Organelle stress in pyometra: Molecular evidence of endoplasmic reticulum stress and mitochondrial dysfunction.

Abstract

This study aimed to explore the key molecular changes related to endoplasmic reticulum stress and mitochondrial damage in the uterine tissues of bitches with open pyometra. A total of 16 bitches were included in the study, divided into a healthy control group (n = 8) and a pyometra group (n = 8). The results showed that compared with healthy individuals, the mRNA expression. and protein abundance of endoplasmic reticulum stress marker genes PERK, ATF4, CHOP, GRP78 and GRP94 were significantly upregulated in the uterine tissues of bitches with pyometra. At the same time, it was observed that the uterus of dogs with uterine abscesses exhibited significant mitochondrial oxidative damage and ultrastructural changes, and transmission electron microscopy (TEM) revealed mitochondrial autophagy phenomena.
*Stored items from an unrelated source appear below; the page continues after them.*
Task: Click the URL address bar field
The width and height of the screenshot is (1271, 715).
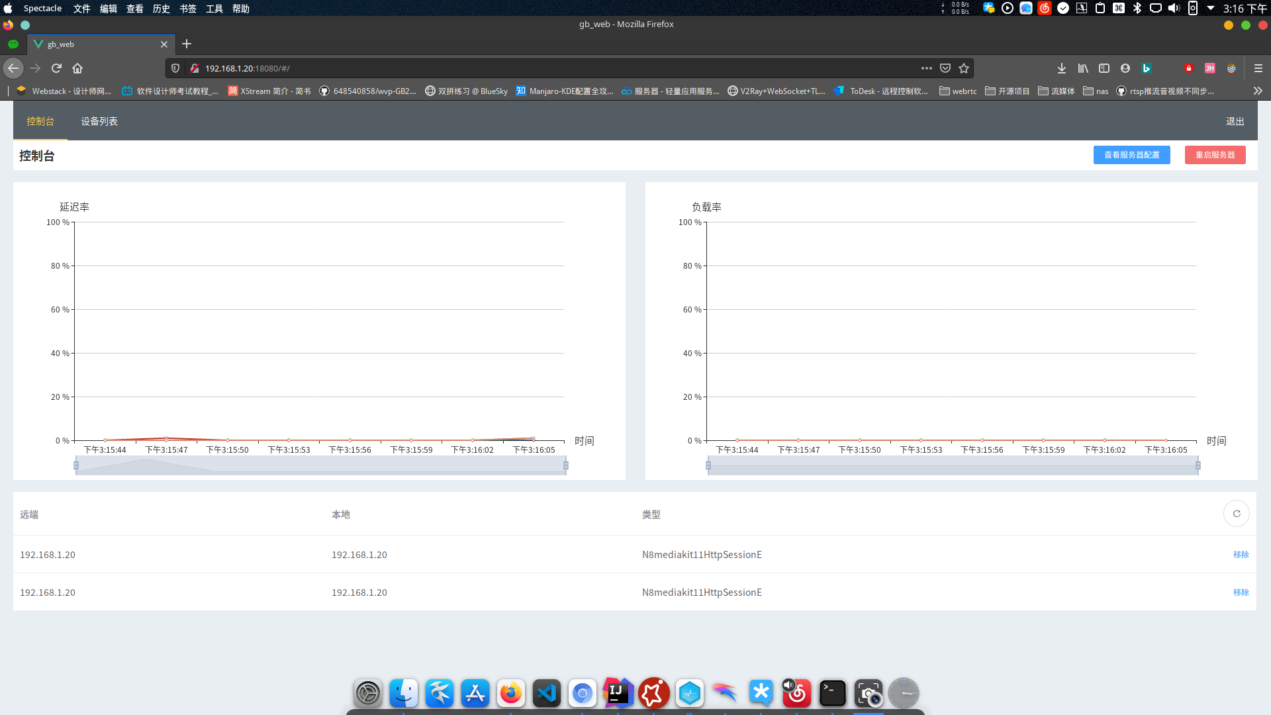Action: (x=530, y=68)
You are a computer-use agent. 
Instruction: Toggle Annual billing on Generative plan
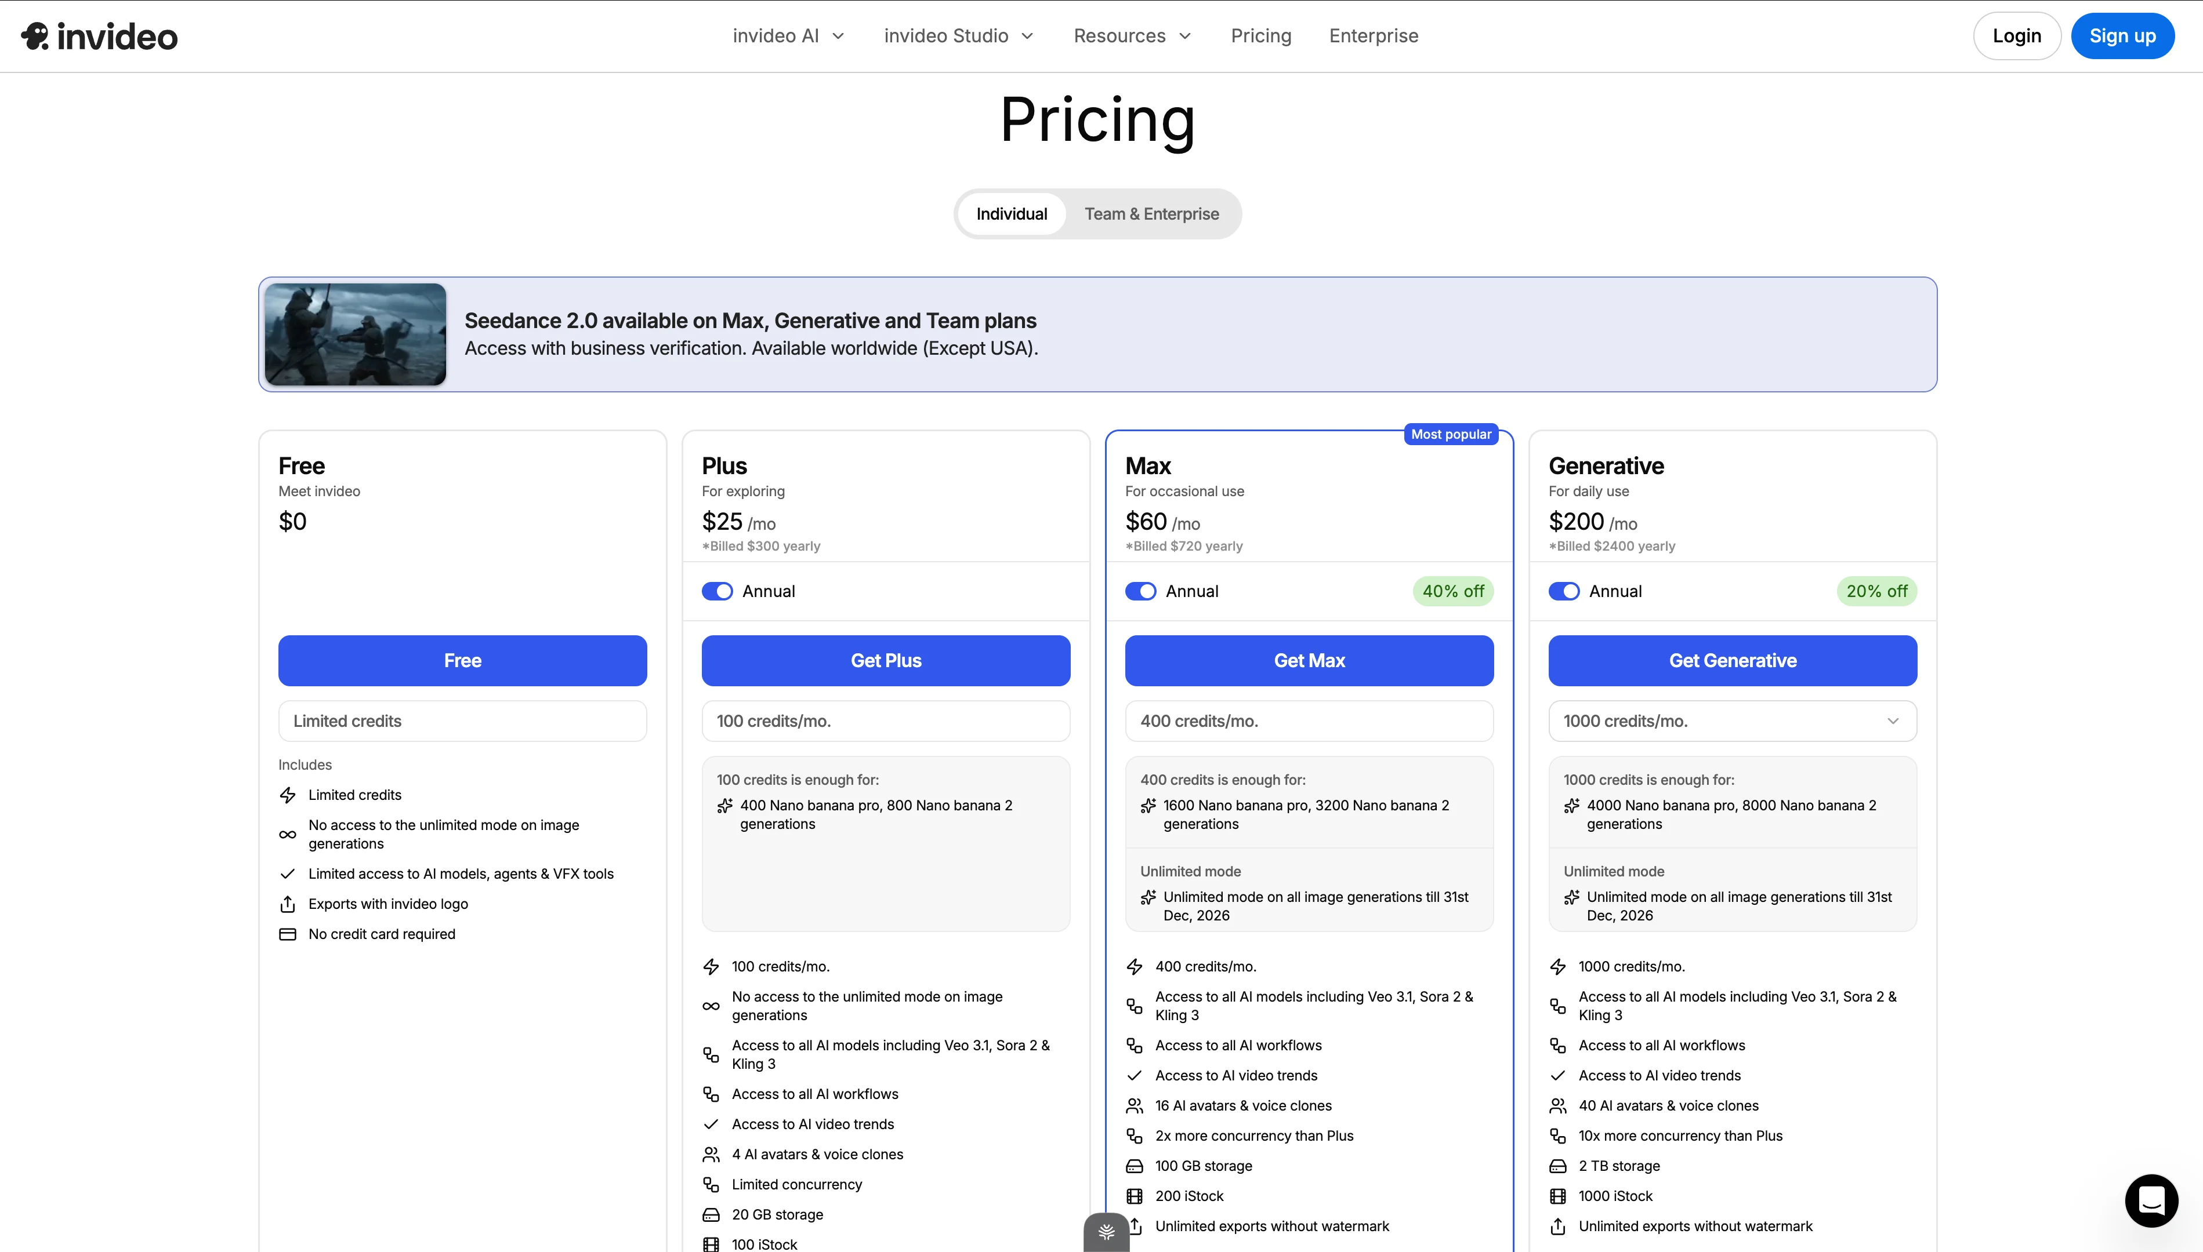(x=1564, y=591)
Western blot analysis further confirmed that the protein abundance of mitochondrial-related proteins TFAM and COX4 in the uterine tissues of dogs with uterine abscesses increased, while the results of real-time quantitative polymerase chain reaction (RT-qPCR) showed that the expression of oxidative stress-related gene CAT was downregulated. In conclusion, our research results indicate that endometritis is driven by a vicious cycle of excessive endoplasmic reticulum stress and mitochondrial dysfunction. This molecular mechanism may further lead to severe damage of endometrial tissues and inflammatory responses.